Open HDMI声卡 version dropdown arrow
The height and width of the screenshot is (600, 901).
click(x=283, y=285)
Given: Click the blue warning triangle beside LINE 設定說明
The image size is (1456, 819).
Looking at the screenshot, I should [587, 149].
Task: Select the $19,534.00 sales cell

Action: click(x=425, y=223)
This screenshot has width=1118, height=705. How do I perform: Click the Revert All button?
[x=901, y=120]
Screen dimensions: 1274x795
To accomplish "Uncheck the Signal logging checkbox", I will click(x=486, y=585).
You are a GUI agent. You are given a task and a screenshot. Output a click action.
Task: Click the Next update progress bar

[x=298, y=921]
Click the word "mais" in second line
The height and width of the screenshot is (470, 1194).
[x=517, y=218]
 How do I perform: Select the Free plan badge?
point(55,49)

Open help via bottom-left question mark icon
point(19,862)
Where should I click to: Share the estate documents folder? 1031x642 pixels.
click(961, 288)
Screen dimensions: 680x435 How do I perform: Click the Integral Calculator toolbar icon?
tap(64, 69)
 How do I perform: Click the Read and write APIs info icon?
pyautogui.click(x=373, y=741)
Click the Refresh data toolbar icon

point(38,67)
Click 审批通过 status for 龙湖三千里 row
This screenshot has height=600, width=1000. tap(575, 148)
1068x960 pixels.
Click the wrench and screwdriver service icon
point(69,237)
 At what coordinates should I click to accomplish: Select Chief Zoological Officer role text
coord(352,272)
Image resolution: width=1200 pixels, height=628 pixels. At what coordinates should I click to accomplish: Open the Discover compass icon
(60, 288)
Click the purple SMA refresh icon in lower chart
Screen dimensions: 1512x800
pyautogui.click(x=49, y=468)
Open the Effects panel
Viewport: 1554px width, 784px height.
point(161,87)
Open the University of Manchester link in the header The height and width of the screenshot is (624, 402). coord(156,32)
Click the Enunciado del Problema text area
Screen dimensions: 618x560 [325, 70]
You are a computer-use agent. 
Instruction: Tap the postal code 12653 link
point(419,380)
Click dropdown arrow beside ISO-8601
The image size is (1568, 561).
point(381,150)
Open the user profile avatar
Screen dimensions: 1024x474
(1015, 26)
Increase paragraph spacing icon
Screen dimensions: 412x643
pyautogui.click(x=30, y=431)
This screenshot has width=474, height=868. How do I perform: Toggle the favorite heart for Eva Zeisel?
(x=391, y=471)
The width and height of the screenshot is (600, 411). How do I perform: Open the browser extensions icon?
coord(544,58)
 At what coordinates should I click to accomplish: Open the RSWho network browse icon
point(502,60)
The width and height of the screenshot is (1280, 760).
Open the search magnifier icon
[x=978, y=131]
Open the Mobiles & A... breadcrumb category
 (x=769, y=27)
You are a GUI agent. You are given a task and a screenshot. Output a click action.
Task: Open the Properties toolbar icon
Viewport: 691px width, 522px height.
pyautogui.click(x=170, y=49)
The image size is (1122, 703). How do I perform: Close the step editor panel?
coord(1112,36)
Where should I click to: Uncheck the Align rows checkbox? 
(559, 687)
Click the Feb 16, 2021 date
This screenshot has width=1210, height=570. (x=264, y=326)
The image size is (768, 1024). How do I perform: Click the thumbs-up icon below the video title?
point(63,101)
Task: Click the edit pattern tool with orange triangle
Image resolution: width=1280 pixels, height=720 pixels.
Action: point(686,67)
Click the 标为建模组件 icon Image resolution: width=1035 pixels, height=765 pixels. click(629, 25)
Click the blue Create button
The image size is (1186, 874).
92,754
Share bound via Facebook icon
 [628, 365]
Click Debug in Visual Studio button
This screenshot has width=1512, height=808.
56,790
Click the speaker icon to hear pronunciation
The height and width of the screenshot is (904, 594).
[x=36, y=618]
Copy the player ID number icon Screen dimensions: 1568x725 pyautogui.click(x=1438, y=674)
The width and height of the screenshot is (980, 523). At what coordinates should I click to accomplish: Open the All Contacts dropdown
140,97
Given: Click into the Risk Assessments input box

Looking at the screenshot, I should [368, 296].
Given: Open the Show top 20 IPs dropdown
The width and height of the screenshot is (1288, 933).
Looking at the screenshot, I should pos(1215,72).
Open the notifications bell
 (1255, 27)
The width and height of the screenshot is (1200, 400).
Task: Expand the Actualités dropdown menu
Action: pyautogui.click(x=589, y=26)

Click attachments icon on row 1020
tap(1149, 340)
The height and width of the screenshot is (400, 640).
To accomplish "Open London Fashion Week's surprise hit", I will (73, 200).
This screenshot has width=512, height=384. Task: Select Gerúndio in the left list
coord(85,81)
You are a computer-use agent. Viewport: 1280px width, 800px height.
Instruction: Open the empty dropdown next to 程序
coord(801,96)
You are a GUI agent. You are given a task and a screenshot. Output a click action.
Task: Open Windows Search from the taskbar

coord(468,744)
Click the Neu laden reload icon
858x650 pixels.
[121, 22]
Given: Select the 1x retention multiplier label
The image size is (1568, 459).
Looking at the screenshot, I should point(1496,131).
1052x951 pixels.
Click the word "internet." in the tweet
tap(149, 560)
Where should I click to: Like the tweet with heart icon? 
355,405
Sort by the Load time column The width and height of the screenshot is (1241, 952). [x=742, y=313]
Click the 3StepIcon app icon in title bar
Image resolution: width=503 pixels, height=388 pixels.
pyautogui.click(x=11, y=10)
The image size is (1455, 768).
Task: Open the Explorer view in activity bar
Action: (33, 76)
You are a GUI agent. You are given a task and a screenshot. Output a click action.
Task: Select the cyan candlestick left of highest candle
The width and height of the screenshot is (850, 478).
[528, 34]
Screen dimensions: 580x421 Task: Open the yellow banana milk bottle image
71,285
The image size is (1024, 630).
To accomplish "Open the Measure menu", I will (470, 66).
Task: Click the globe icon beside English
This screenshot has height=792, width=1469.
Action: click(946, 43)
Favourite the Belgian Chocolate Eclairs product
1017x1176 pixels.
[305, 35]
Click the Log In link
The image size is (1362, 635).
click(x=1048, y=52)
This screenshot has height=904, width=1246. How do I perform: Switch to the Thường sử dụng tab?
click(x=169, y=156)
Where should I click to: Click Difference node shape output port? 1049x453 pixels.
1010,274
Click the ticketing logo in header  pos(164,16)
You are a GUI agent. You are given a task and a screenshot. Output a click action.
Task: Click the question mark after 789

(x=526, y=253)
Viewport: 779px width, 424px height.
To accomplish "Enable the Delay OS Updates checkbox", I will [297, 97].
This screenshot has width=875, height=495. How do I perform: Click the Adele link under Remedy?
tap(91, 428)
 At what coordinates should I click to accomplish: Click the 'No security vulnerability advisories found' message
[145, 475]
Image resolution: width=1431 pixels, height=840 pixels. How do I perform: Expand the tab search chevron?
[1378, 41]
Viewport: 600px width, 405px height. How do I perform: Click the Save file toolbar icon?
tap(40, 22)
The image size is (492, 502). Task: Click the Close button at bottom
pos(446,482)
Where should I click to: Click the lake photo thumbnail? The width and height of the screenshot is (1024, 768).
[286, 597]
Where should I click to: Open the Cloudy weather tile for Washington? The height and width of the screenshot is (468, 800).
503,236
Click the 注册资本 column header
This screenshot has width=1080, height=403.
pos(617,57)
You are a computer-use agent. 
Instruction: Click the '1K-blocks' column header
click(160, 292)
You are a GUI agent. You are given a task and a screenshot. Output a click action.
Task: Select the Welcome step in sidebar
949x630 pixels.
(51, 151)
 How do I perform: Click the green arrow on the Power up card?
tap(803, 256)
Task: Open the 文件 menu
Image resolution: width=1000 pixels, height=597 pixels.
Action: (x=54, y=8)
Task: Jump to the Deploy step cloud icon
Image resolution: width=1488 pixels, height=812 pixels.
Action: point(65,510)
========
_EXERCISE BRIEF:_ Every record in the material above should be set down exactly.

_SOLUTION TO THIS TASK:_
Open HDMI声卡 version dropdown arrow
The height and width of the screenshot is (600, 901).
click(x=283, y=285)
Given: Click the blue warning triangle beside LINE 設定說明
The image size is (1456, 819).
Looking at the screenshot, I should [587, 149].
Task: Select the $19,534.00 sales cell

Action: click(x=425, y=223)
This screenshot has width=1118, height=705. How do I perform: Click the Revert All button?
[x=901, y=120]
Screen dimensions: 1274x795
To accomplish "Uncheck the Signal logging checkbox", I will click(x=486, y=585).
You are a GUI agent. You are given a task and a screenshot. Output a click action.
Task: Click the Next update progress bar

[x=298, y=921]
Click the word "mais" in second line
The height and width of the screenshot is (470, 1194).
[x=517, y=218]
 How do I perform: Select the Free plan badge?
point(55,49)

Open help via bottom-left question mark icon
point(19,862)
Where should I click to: Share the estate documents folder? 1031x642 pixels.
click(961, 288)
Screen dimensions: 680x435 How do I perform: Click the Integral Calculator toolbar icon?
tap(64, 69)
 How do I perform: Click the Read and write APIs info icon?
pyautogui.click(x=373, y=741)
Click the Refresh data toolbar icon

point(38,67)
Click 审批通过 status for 龙湖三千里 row
This screenshot has height=600, width=1000. tap(575, 148)
1068x960 pixels.
Click the wrench and screwdriver service icon
point(69,237)
 At what coordinates should I click to accomplish: Select Chief Zoological Officer role text
coord(352,272)
Image resolution: width=1200 pixels, height=628 pixels. At what coordinates should I click to accomplish: Open the Discover compass icon
(60, 288)
Click the purple SMA refresh icon in lower chart
Screen dimensions: 1512x800
pyautogui.click(x=49, y=468)
Open the Effects panel
Viewport: 1554px width, 784px height.
point(161,87)
Open the University of Manchester link in the header The height and width of the screenshot is (624, 402). coord(156,32)
Click the Enunciado del Problema text area
Screen dimensions: 618x560 [325, 70]
You are a computer-use agent. 
Instruction: Tap the postal code 12653 link
point(419,380)
Click dropdown arrow beside ISO-8601
The image size is (1568, 561).
point(381,150)
Open the user profile avatar
Screen dimensions: 1024x474
(1015, 26)
Increase paragraph spacing icon
Screen dimensions: 412x643
pyautogui.click(x=30, y=431)
This screenshot has width=474, height=868. How do I perform: Toggle the favorite heart for Eva Zeisel?
(x=391, y=471)
The width and height of the screenshot is (600, 411). How do I perform: Open the browser extensions icon?
coord(544,58)
 At what coordinates should I click to accomplish: Open the RSWho network browse icon
point(502,60)
The width and height of the screenshot is (1280, 760).
Open the search magnifier icon
[x=978, y=131]
Open the Mobiles & A... breadcrumb category
 (x=769, y=27)
You are a GUI agent. You are given a task and a screenshot. Output a click action.
Task: Open the Properties toolbar icon
Viewport: 691px width, 522px height.
pyautogui.click(x=170, y=49)
The image size is (1122, 703). How do I perform: Close the step editor panel?
coord(1112,36)
Where should I click to: Uncheck the Align rows checkbox? 
(559, 687)
Click the Feb 16, 2021 date
This screenshot has width=1210, height=570. (x=264, y=326)
The image size is (768, 1024). How do I perform: Click the thumbs-up icon below the video title?
point(63,101)
Task: Click the edit pattern tool with orange triangle
Image resolution: width=1280 pixels, height=720 pixels.
Action: point(686,67)
Click the 标为建模组件 icon Image resolution: width=1035 pixels, height=765 pixels. click(629, 25)
Click the blue Create button
The image size is (1186, 874).
92,754
Share bound via Facebook icon
 [628, 365]
Click Debug in Visual Studio button
This screenshot has width=1512, height=808.
56,790
Click the speaker icon to hear pronunciation
The height and width of the screenshot is (904, 594).
[x=36, y=618]
Copy the player ID number icon Screen dimensions: 1568x725 pyautogui.click(x=1438, y=674)
The width and height of the screenshot is (980, 523). At what coordinates should I click to accomplish: Open the All Contacts dropdown
140,97
Given: Click into the Risk Assessments input box

Looking at the screenshot, I should [368, 296].
Given: Open the Show top 20 IPs dropdown
The width and height of the screenshot is (1288, 933).
Looking at the screenshot, I should pos(1215,72).
Open the notifications bell
 (1255, 27)
The width and height of the screenshot is (1200, 400).
Task: Expand the Actualités dropdown menu
Action: pyautogui.click(x=589, y=26)

Click attachments icon on row 1020
tap(1149, 340)
The height and width of the screenshot is (400, 640).
To accomplish "Open London Fashion Week's surprise hit", I will (73, 200).
This screenshot has width=512, height=384. Task: Select Gerúndio in the left list
coord(85,81)
You are a computer-use agent. Viewport: 1280px width, 800px height.
Instruction: Open the empty dropdown next to 程序
coord(801,96)
You are a GUI agent. You are given a task and a screenshot. Output a click action.
Task: Open Windows Search from the taskbar

coord(468,744)
Click the Neu laden reload icon
858x650 pixels.
[121, 22]
Given: Select the 1x retention multiplier label
The image size is (1568, 459).
Looking at the screenshot, I should point(1496,131).
1052x951 pixels.
Click the word "internet." in the tweet
tap(149, 560)
Where should I click to: Like the tweet with heart icon? 
355,405
Sort by the Load time column The width and height of the screenshot is (1241, 952). [x=742, y=313]
Click the 3StepIcon app icon in title bar
Image resolution: width=503 pixels, height=388 pixels.
pyautogui.click(x=11, y=10)
The image size is (1455, 768).
Task: Open the Explorer view in activity bar
Action: (33, 76)
You are a GUI agent. You are given a task and a screenshot. Output a click action.
Task: Select the cyan candlestick left of highest candle
The width and height of the screenshot is (850, 478).
[528, 34]
Screen dimensions: 580x421 Task: Open the yellow banana milk bottle image
71,285
The image size is (1024, 630).
To accomplish "Open the Measure menu", I will (470, 66).
Task: Click the globe icon beside English
This screenshot has height=792, width=1469.
Action: click(946, 43)
Favourite the Belgian Chocolate Eclairs product
1017x1176 pixels.
[305, 35]
Click the Log In link
The image size is (1362, 635).
click(x=1048, y=52)
This screenshot has height=904, width=1246. How do I perform: Switch to the Thường sử dụng tab?
click(x=169, y=156)
Where should I click to: Click Difference node shape output port? 1049x453 pixels.
1010,274
Click the ticketing logo in header  pos(164,16)
You are a GUI agent. You are given a task and a screenshot. Output a click action.
Task: Click the question mark after 789

(x=526, y=253)
Viewport: 779px width, 424px height.
To accomplish "Enable the Delay OS Updates checkbox", I will [297, 97].
This screenshot has width=875, height=495. How do I perform: Click the Adele link under Remedy?
tap(91, 428)
 At what coordinates should I click to accomplish: Click the 'No security vulnerability advisories found' message
[145, 475]
Image resolution: width=1431 pixels, height=840 pixels. How do I perform: Expand the tab search chevron?
[1378, 41]
Viewport: 600px width, 405px height. How do I perform: Click the Save file toolbar icon?
tap(40, 22)
The image size is (492, 502). Task: Click the Close button at bottom
pos(446,482)
Where should I click to: Click the lake photo thumbnail? The width and height of the screenshot is (1024, 768).
[286, 597]
Where should I click to: Open the Cloudy weather tile for Washington? The height and width of the screenshot is (468, 800).
503,236
Click the 注册资本 column header
This screenshot has width=1080, height=403.
pos(617,57)
You are a computer-use agent. 
Instruction: Click the '1K-blocks' column header
click(160, 292)
You are a GUI agent. You are given a task and a screenshot. Output a click action.
Task: Select the Welcome step in sidebar
949x630 pixels.
(51, 151)
 How do I perform: Click the green arrow on the Power up card?
tap(803, 256)
Task: Open the 文件 menu
Image resolution: width=1000 pixels, height=597 pixels.
Action: (x=54, y=8)
Task: Jump to the Deploy step cloud icon
Image resolution: width=1488 pixels, height=812 pixels.
Action: point(65,510)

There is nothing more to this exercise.